German pension funds call for targeted regulatory relief from new govt

German pension funds are keen for the new federal government to introduce targeted regulatory relief, with research from WTW revealing that just over a third (38 per cent) would like the government to tighten the proportionality principle for occupational pension schemes.

This was closely followed by the demand for the full implementation of the improvements from the Pension Fund Act II, which was cited as a key task by 29 per cent of participants.

WTW said that the findings showed the industry's desire for a regulatory framework that takes into account the actual circumstances of the pension fund landscape and is designed with practical relevance in mind.

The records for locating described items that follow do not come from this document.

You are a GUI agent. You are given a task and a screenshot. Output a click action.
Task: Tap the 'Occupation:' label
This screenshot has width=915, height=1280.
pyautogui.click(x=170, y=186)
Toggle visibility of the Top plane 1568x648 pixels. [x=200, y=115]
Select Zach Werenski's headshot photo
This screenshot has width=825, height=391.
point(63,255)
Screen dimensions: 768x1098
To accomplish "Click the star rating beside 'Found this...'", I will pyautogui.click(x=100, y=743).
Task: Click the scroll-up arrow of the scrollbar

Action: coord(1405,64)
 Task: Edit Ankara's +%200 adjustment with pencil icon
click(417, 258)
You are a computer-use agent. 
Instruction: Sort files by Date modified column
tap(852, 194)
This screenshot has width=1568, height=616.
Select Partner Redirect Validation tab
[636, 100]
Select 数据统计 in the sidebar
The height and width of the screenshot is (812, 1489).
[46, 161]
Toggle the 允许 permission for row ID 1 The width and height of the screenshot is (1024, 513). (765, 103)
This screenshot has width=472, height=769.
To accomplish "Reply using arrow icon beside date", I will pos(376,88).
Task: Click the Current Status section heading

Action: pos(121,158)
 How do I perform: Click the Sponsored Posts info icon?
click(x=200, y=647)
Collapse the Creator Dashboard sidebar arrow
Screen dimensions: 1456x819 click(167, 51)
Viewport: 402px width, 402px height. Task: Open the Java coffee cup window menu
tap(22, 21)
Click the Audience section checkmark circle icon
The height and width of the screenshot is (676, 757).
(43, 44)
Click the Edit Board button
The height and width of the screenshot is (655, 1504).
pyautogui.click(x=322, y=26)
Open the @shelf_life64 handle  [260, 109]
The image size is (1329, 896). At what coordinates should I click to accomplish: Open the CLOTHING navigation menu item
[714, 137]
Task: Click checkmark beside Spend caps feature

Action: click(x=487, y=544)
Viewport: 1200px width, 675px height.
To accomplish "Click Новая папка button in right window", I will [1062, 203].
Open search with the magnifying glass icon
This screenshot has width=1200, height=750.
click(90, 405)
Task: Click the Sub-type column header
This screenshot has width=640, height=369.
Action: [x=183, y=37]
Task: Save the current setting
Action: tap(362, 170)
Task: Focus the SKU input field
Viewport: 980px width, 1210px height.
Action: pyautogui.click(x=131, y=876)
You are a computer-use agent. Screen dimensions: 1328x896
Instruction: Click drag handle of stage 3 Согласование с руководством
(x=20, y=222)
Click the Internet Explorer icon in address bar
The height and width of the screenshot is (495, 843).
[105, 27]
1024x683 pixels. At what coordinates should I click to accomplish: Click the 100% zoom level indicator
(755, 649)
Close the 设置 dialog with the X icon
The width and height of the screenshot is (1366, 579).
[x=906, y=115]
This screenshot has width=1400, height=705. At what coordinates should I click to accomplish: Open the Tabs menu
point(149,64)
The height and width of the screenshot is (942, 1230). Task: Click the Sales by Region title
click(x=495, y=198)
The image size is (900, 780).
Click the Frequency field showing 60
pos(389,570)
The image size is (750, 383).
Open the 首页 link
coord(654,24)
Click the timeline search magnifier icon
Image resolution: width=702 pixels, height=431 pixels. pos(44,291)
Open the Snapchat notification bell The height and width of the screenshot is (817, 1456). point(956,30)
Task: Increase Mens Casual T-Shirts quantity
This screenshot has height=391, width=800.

"The survey clearly shows: Pension funds demand more flexibility and less complexity in order to operate stably and efficiently in the long term," said WTW head of retirement Germany, Hanne Borst, said.

The research was undertaken as part of WTW's Pension Fund Day 2025, which saw industry stakeholders discuss the key developments and challenges facing pension funds.

The latest trends from Europe were highlighted as part of this, as were the requirements arising from the implementation of the EU Regulation DORA (Digital Operational Resilience Act), which came into force at the beginning of the year.

"Change has become a constant for pension funds," explained Borst. "This makes a regulatory framework that enables innovation – rather than hampers it – all the more important."

Given this, Borst argued that measures by the German Federal government and Germany’s Federal Financial Supervisory Authority, BaFin, to reduce bureaucracy for pension funds and pension funds would be "important steps" toward ensuring the future viability of pension funds.

Pension fund investments was another key topic at the event, with discussion of the advantages of investing in alternatives such as private equity and what needs to be considered, as the management of alternatives differs significantly from traditional investment products.

The recent turbulence in the capital market was also addressed, as industry experts emphasised that, in order to make portfolios as resilient as possible, diversification in investments is an important key to success.

Broader ongoing work in this area was also highlighted, as WTW noted that the changes to the Investment Ordinance proposed in the 2nd BRSG-E have now been implemented, which included, among other things, a five per cent infrastructure mix quota.

A survey on the relevance of the new investment options revealed that nine of the institutions surveyed stated that they are already in the process of implementing them, while eight do not plan to use them.

According to the survey, three pension funds are in the design phase, and seven others see potential for the medium term, which WTW highlighted as demonstration that while the reforms are beginning to take effect, momentum varies.